- **THE TASK**:
Would you please transcribe the data in full and exactly, excluding images?

(RECORDS TO USE)

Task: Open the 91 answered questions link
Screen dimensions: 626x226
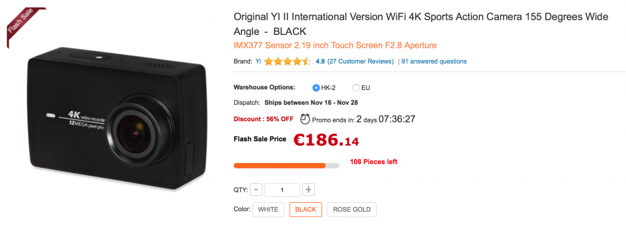Action: [434, 62]
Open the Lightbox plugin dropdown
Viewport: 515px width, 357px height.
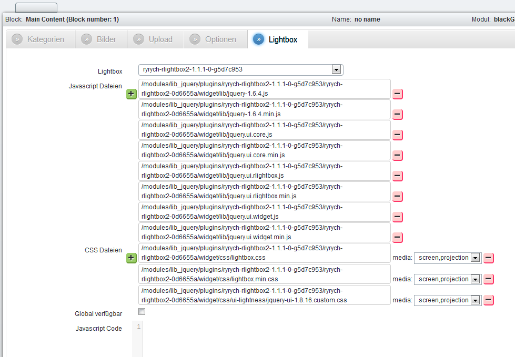(336, 69)
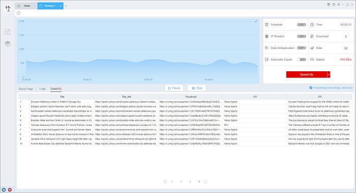This screenshot has height=193, width=356.
Task: Click the Pause button
Action: (x=174, y=88)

(End RECORDS TO USE)

- **TASK SOLUTION**:
Task: Open the 91 answered questions link
Screen dimensions: 626x226
Action: [434, 62]
Open the Lightbox plugin dropdown
Viewport: 515px width, 357px height.
(336, 69)
This screenshot has height=193, width=356.
Task: Click the Pause button
Action: (x=174, y=88)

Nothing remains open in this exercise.